In the end, Riyaz gets the missing tape of his mother's only film, from Mandira. The movie ends with him finally getting to watch the film with his grandmother shedding tears of happiness, watching Zubeidaa dancing happily as the spirited soul that she truly was.

== Cast ==

- Karisma Kapoor as Zubeidaa Suleiman Seth / Zubeidaa Mehboob Alam / Rani Meenakshi Devi
- Rekha as Maharani Mandira "Mandy" Devi
- Manoj Bajpayee as Maharaja Vijayendra "Victor" Singh
- Rahul Singh as Raja Digvijay "Uday" Singh (credited Raahul Maharya)
- Rajit Kapur as Riyaz Masud
  - Parzaan Dastur as young Riyaz Masud
- Surekha Sikri as Fayyazi
- Amrish Puri as Suleiman Seth
- Seema Pahwa as Zainab Bi
- Farida Jalal as Mammo
- Shakti Kapoor as Dance Master Hiralal
- Lillete Dubey as Rose Davenport
- Ravi Jhankal as Girivar Singh
- Smriti Mishra as Sardari Begum
- S M Zaheer as Sajid Masud
- Harish Patel as Nandlal Seth

== Soundtrack ==

The soundtrack was released in 2000 and features eight tracks, all composed by A. R. Rahman, with lyrics by Javed Akhtar. Lata Mangeshkar collaborated with the musician again for a couple of tracks.
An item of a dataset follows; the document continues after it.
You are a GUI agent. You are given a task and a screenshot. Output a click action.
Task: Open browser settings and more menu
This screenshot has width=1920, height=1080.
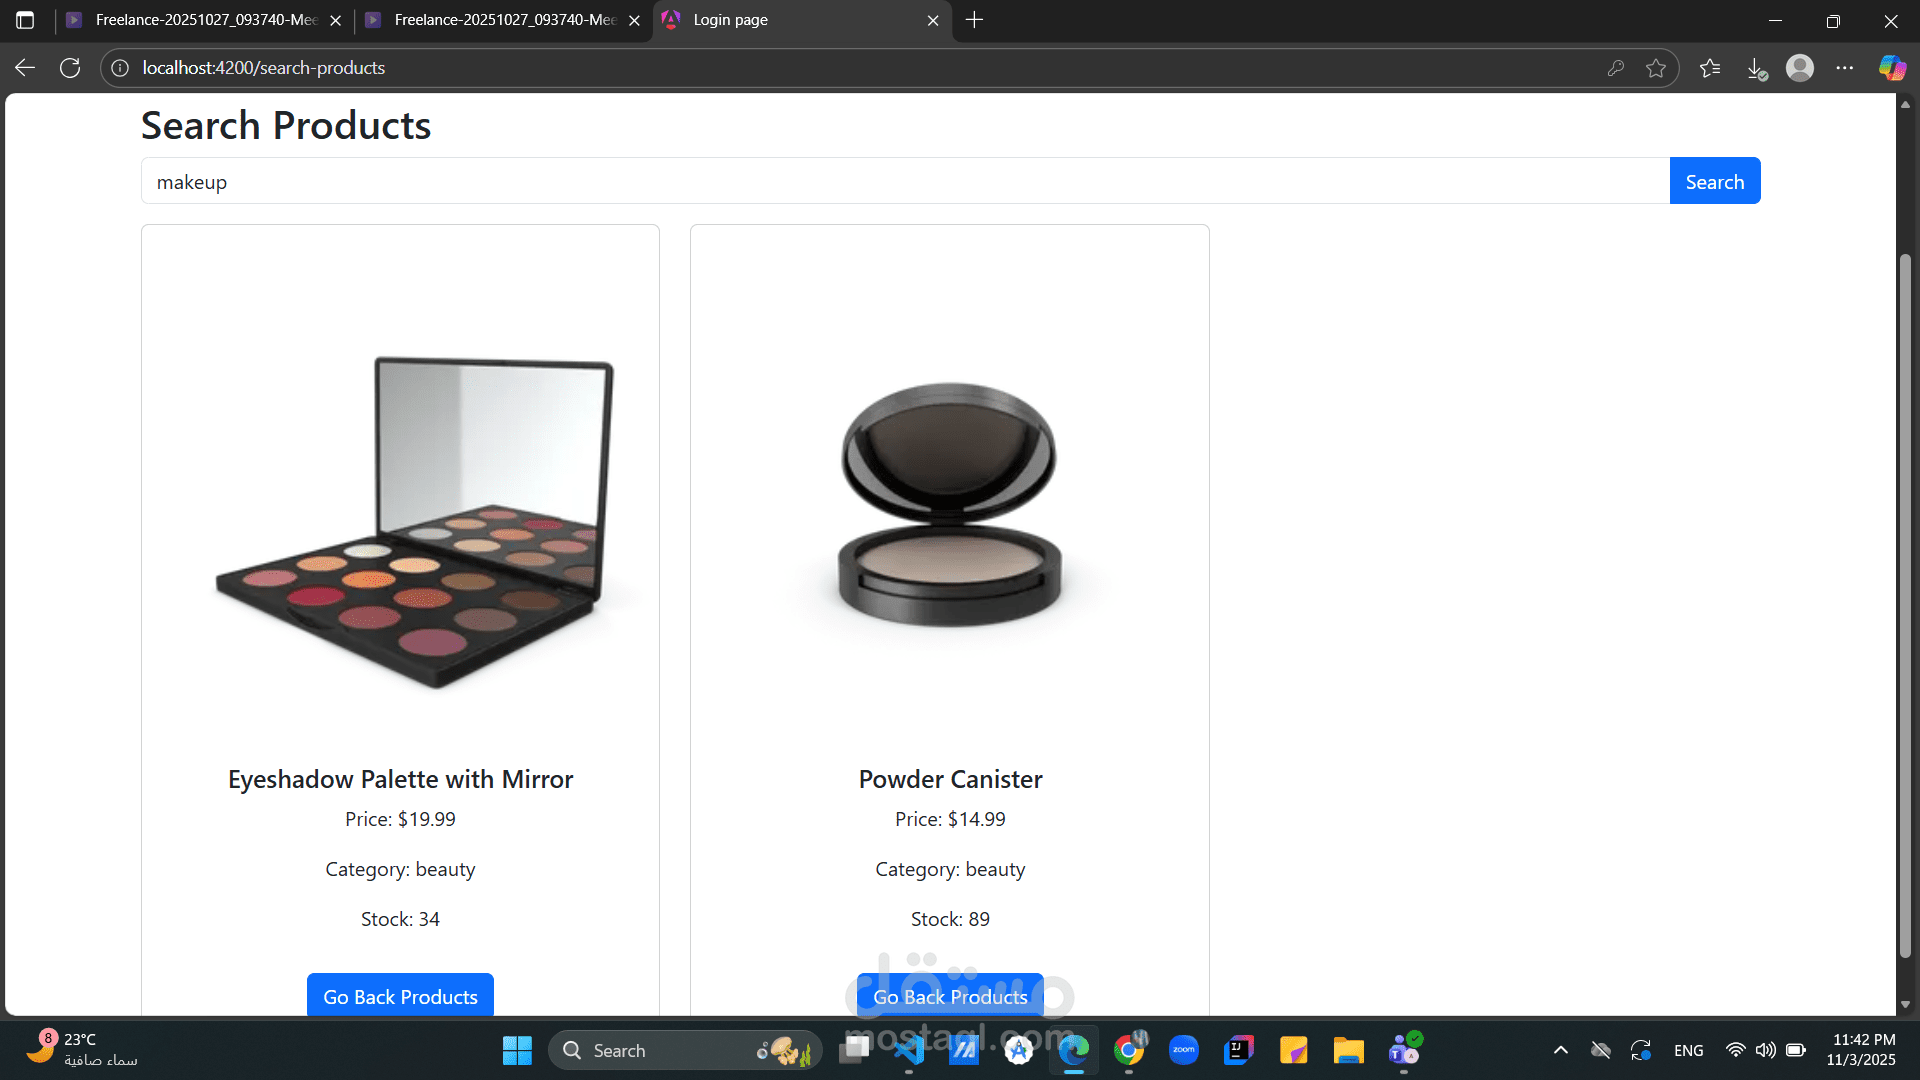[x=1845, y=68]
Other singers, Kavita Krishnamurthy and Alka Yagnik walked away with all accolades for their renditions in their respective tracks.

| # | Song | Artist(s) |
|---|---|---|
| 1 | "Dheeme Dheeme" | Kavita Krishnamurthy |
| 2 | "Main Albeli" | Kavita Krishnamurthy, Sukhwinder Singh |
| 3 | "Mehndi Hai Rachnewali" | Alka Yagnik |
| 4 | "So Gaye Hain" | Lata Mangeshkar |
| 5 | "Hai Na" | Alka Yagnik, Udit Narayan |
| 6 | "Pyaara Sa Gaon" | Lata Mangeshkar |
| 7 | "So Gaye Hain" | Lata Mangeshkar, Chorus |
| 8 | "Chhodo More Baiyyan" | Richa Sharma |

Professional ratings
Review scores
| Source | Rating |
| All Music | Star Half star |

==Reception==
Suman Tarafdar of Filmfare described the film as "very much a classy Benegal film, with new explorations of the human relationships in their multi-layered frameworks" and praised Kapoor "for having come up with such an assured performance". In her review for The Tribune, Aradhika Sekhon stated that the film is “a milestone as far as women-oriented movies are concerned,” and that Kapoor “surpassed herself as the passionate, defiant, wilful and troubled Zubeidaa, the truly modern woman.“ Ziya Us Salam of The Hindu found it to be "among the better offerings of Benegal," and was positive of Kapoor and Rekha's performances, but termed Bajpayee's performance as "not-so-convincing."